In part, however, I've been slow to post because school has started again and, coupled with recommendation letter writing season and the blind-reviewing bonanza typical of the beginning of fall term, academic whack-a-mole is in full swing.  In part I've been slow because new essays, reflections, op-eds, and other kinds of underclothes keep getting dumped in the public washing drum—which keeps rattling in a seemingly never-ending cycle of intrigue and remembering forgotten chewing gum.
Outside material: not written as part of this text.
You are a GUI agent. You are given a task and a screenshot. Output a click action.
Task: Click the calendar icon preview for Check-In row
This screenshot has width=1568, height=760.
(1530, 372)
In part I'm slow because my defense of Ronell on social media turned out to be unexpectedly exhausting—but certainly not "misguided" or disgruntled because I could not harass my own students, as some suggested.  And in part this has taken me some time because I know my opinion may be unwelcome for those who smell the scandal as a matter of principle instead of seeing it as the principled, muddy tangle it has actually become.  
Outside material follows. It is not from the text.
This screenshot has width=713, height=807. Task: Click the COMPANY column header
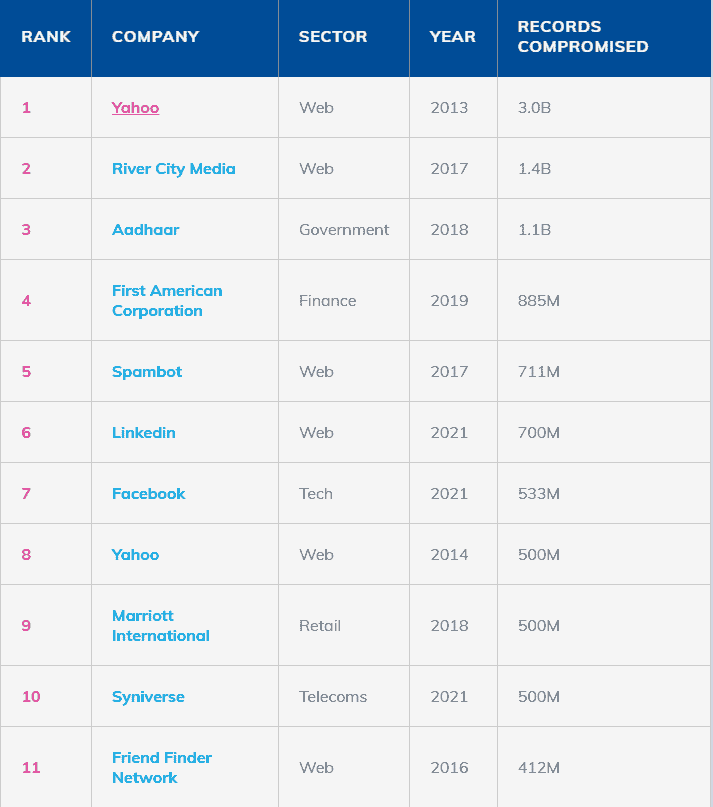pos(155,37)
One celebrated screed published by a former teaching assistant asserts Ronell's reputation for abusiveness is so well-known it's "boring," taking the tangential opportunity to disparage the enterprise of criticism as an infantile quest for superiority on the pedantic playground (the gleeful, self-congratulatory tweets from the author slacked my jaw).  Another extreme is a website created specifically for mounting public defenses of Ronell, the "Theory Illuminati," which appears to be the only place to find counterpoints to what has emerged as the reproaching party-line (the backchannel here, mentioned in some of the posts on the site, is that mainstream outlets have denied Ronell and her supporters space to rebut screeds and refute accusations).  No doubt there are good reasons for the website, but the off-putting tone and counter-punching pitch seems to echo the clamor of righteousness; more than a few pieces might be said to reinforce the charge that Theoryland is an incestuous world of "cultish subjugation." Regardless, in either or any case, it strikes me strangely that so many who have waded into this sexless-swamp seem so lacking in rhetorical sensitivity: petulant pot-shots, collateral damage tangents, and dehumanizing personal attacks from any angle just makes the critical humanities appear foolish to a public already primed toward anti-intellectualism.  The absurd but possible consequence of the apocalyptic rhetoric is that Reitman and Ronell fade from the "conversation" altogether and we are left with the subtextual stake at large: the right of the theoretical humanities to exist (despite the derrière presently staining stately settees in the Oval Office, though, I still think such an  absurd conclusion is hyperbolic). 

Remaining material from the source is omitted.